In Marc Brackett’s book Permission to Feel he provides a helpful list of how to practice emotional regulation that should be on display in every classroom:


  1. Breathe Mindfully - taking time to give your body the breathe it needs to think more clearly

  2. Practice Self-care - get at least 8 hours of sleep, eat healthy, move your body for at least 20 minutes each day

  3. Healthy Relationships - surround yourself with people who are calming, positive and make you feel loved

  4. Managing Your Thoughts - move from negative to positive self-talk

  5. Manage Your Life - have a routine, set regular goals for yourself, stay productive

  6. Enjoy Yourself - make time for the things that bring you joy

  7. Forgiveness - have more compassion for yourself and the people around you


You can see right away that six of those are actions we need to practice outside of a stressful moment, habits we need to build into our routine and not a quick fix when things get difficult.


Try presenting this list to your students and have them do an inventory with each step: on a scale from 1 (never) to 10 (often) how often do you practice these in a given week? Which are the hardest for you to practice? What would making more time for these in your life look like? After you’ve discussed the responses for a while, have your students set a tangible and measurable goal for themselves to practice one or more of these in the following week. Example: I’m going to set my alarm 5 minutes early and set an intention for each day. Each day I’m going to check in with a friend who means a lot to me and see how they are doing. Have them write down their goal, decorate it and place it somewhere either in the classroom or at home where they will see it regularly. Check in with them after a week and see how they did and the impact it made on them.


Try a “Breathe Mindfully” Activity



Box breathing is one of the most widely used breathing exercises in a variety of professions from counseling to professional athletes to Navy Seals to calm one’s body and narrow their focus.
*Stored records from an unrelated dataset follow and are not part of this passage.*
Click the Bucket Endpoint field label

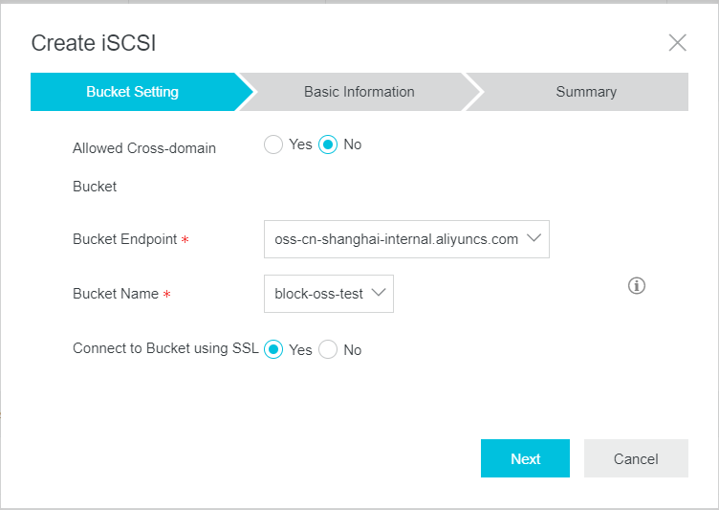[124, 239]
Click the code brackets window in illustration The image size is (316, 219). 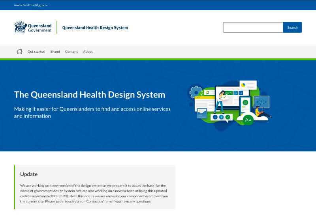point(261,102)
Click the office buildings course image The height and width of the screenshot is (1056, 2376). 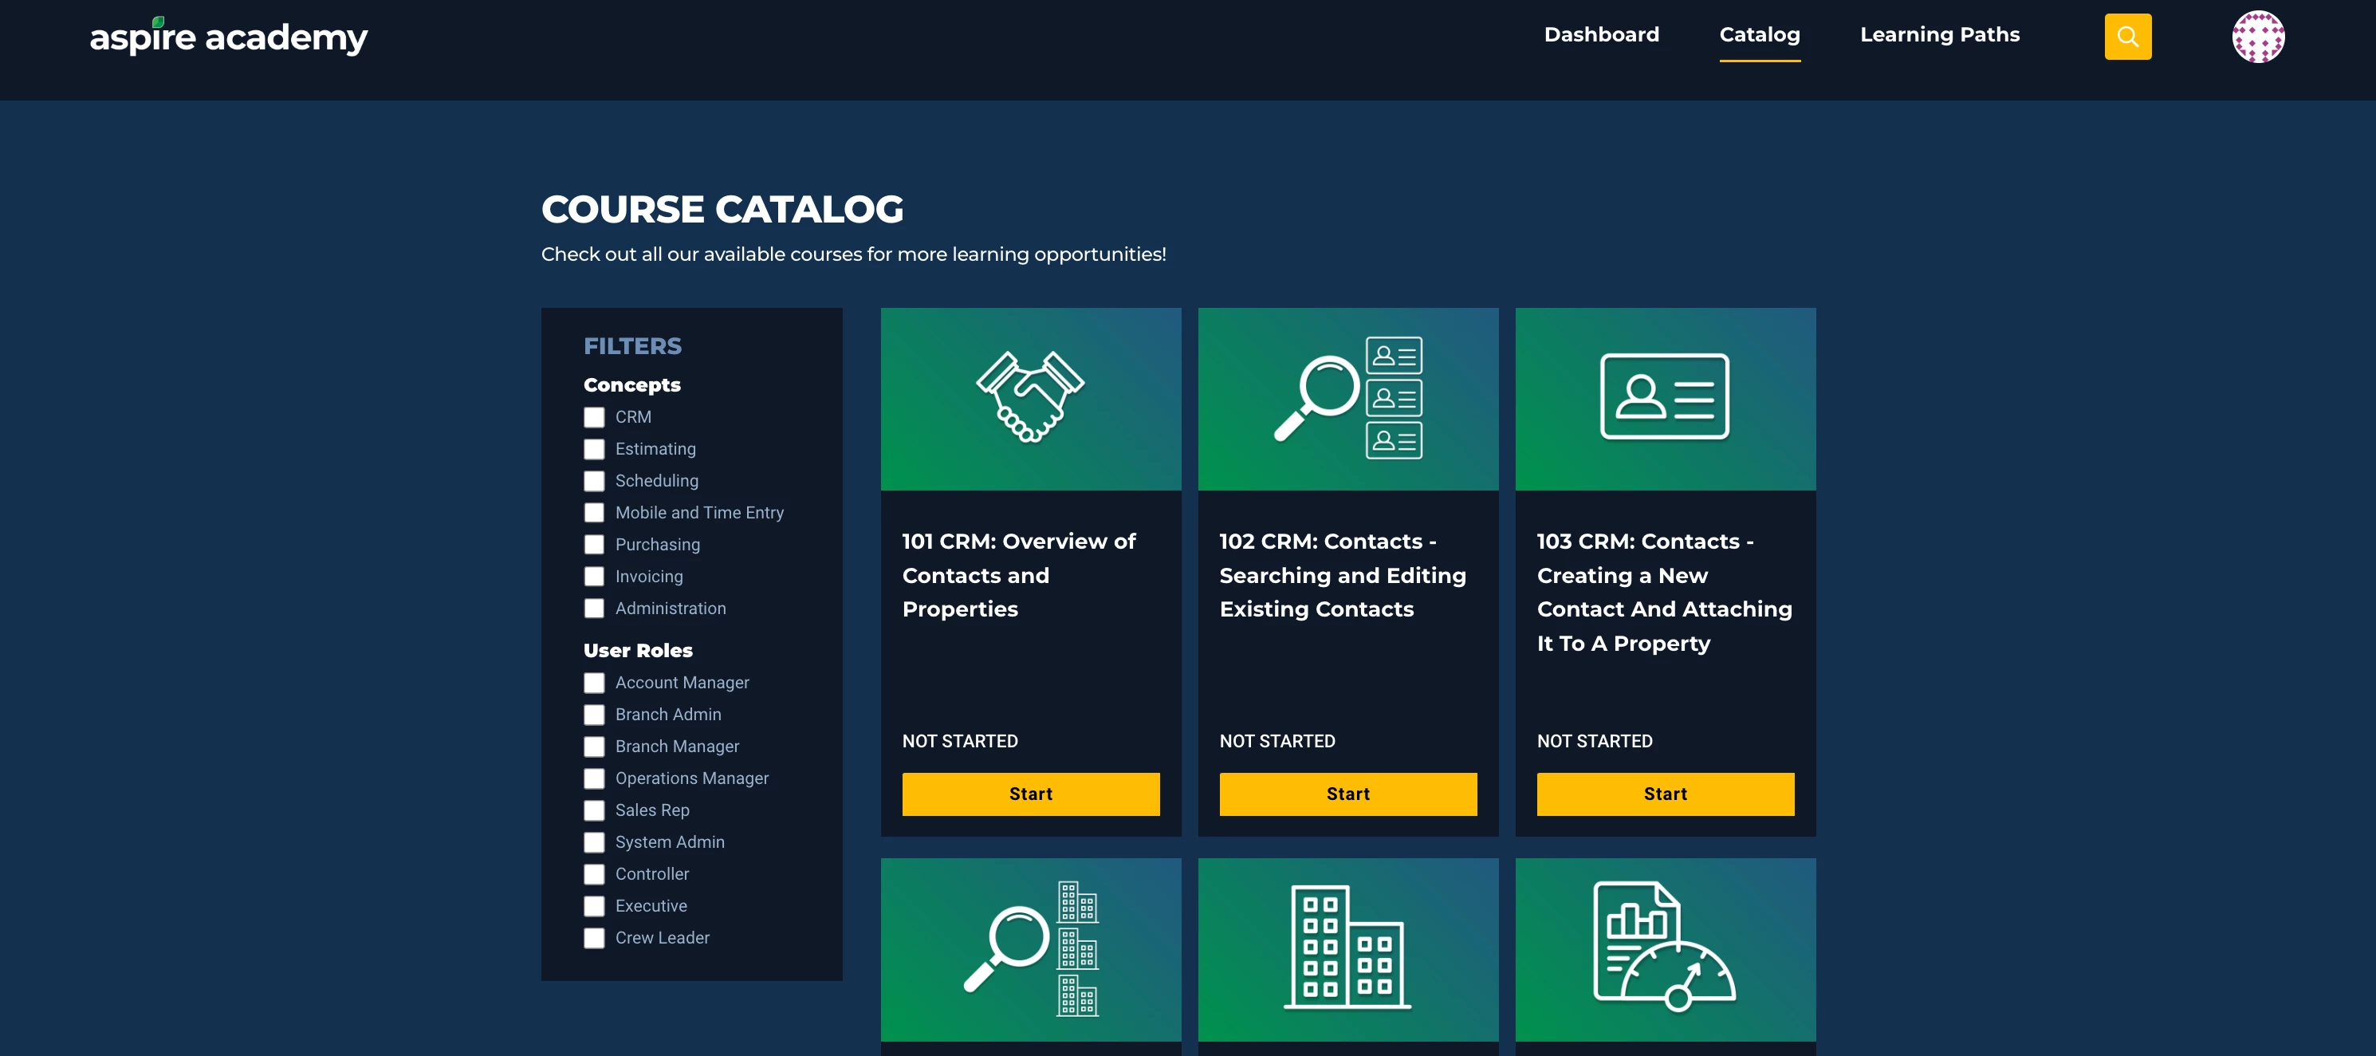[1348, 949]

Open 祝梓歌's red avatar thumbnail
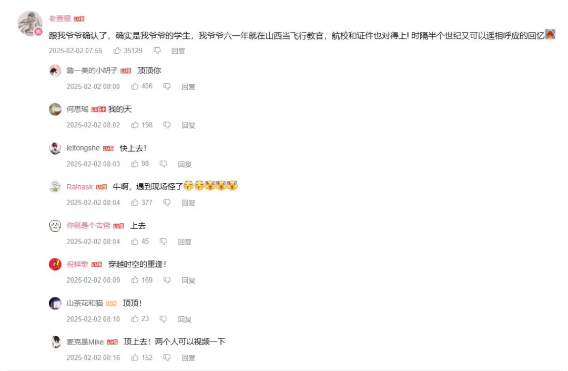coord(55,264)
Breathe in for four seconds, hold your breath for four seconds, breathe out for four seconds, hold for four seconds and repeat the cycle again.

Another exercise, one that I practice with my son, yes the one still looking for his iPad, is to pretend you are holding a flower, close your eyes and breath in through your nose as if to smell it. Hold the breath for a few seconds and then exhale long as if you are blowing out a candle, repeating several times.


Conclusion


I’m sure it is easy to look back on the last three years of pandemic teaching and find no shortage of physically and emotionally exhausting days. As the pandemic surged after its initial outbreak, teachers everywhere dug deep to find the strength and perseverance to reach their students which worked for awhile. Yet this emergency reservoir isn’t sustainable, for both teachers and students, which is why emotional education and especially emotional regulation is a necessary skill that needs to be taught and regularly practiced in our classrooms because “During difficult times, sometimes we just need to be there for each other.”